La suposición de lo que debe ser disfrutar

Clarín 31/01/23

Por Jorge Ballario

En esta época del culto a la imagen y a la apariencia, y del predominio del mandamiento cultural que nos impulsa a gozar y a pasarla bien, muchas personas parecen estar más preocupadas por aparentar disfrutar que por hacerlo realmente. La supuesta objetividad del disfrute pasó a un primer plano.

Pensemos, por ejemplo, en la industria del turismo: ya se da una inusual y solapada competencia entre las personas para ver quien hizo el viaje más sofisticado, largo o lejano. Como la gente funciona con estereotipos reina la suposición de lo que es, o debe ser, disfrutar. Por lo tanto, se tiende, en ese ámbito, a una supuesta objetividad. Por ejemplo, se presupone una especie de equivalencia entre lugares de destino que posibilitarían goces similares.

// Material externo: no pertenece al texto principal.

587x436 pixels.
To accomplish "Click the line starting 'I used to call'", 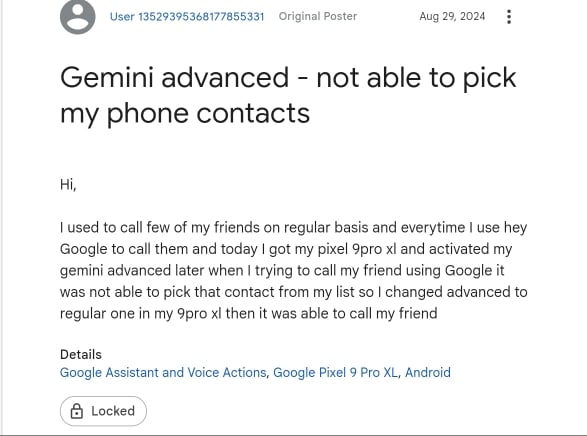I will point(294,228).
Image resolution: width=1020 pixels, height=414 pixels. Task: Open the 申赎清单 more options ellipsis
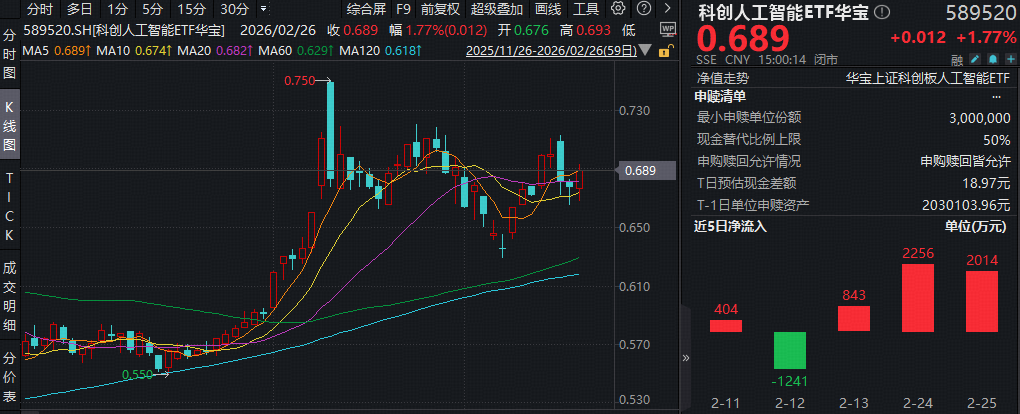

Existe una parcial incapacidad o incredulidad para aceptar un disfrute por fuera de lo preestablecido, como si alguien que viajase a un destino más común estuviese condenado a un goce acotado, como si esa persona no hubiese podido disfrutar igual o más que los viajeros con destinos más prestigiosos.

La epidemia de pereza mental y los estereotipos de la época descuentan que si, por ejemplo, alguien viajó a Europa, gozó más que otra persona que haya vacacionado en su propio país. Sin embargo, la capacidad de disfrute de cada persona se halla vinculada a objetos y situaciones singulares que la estimulen. Es siempre una vivencia subjetiva. No obstante, se procura homogeneizarla y objetivarla, debido, especialmente, al interés que presentan las diversas industrias que lucran con la estupidez.